• _Set exercise_:
Could you copy out, word for word, the stretch of the listing from the line containing "Select the 'Secure" through the line containing "pos(346,404)", leaving the pictures out?

• _Dataset rows_:
###

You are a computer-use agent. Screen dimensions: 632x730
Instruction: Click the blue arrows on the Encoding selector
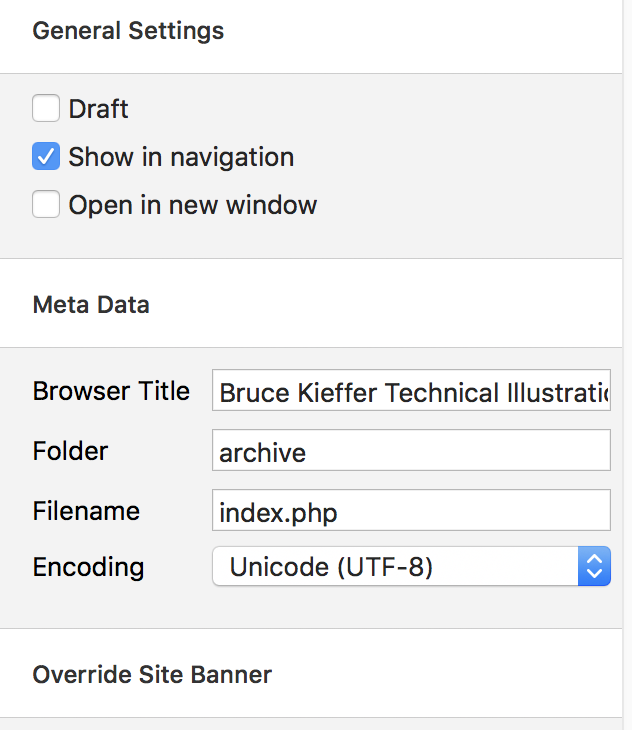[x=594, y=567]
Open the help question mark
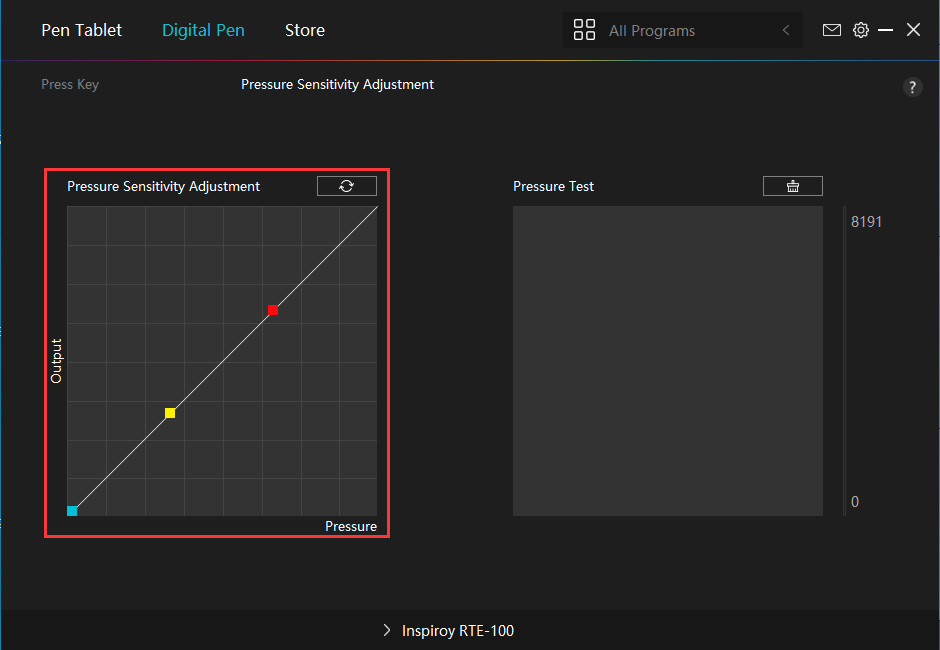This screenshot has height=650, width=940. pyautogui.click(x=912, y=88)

###

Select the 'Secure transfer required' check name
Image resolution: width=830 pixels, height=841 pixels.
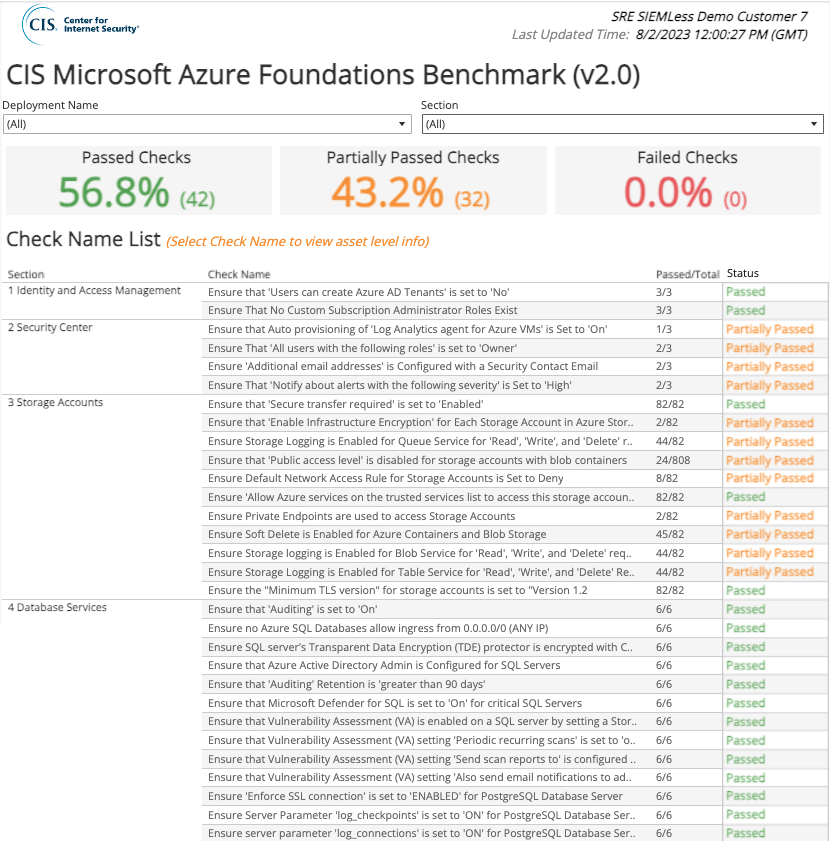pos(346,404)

###

• _Exercise output_:
Select the 'Secure transfer required' check name
Image resolution: width=830 pixels, height=841 pixels.
pos(346,404)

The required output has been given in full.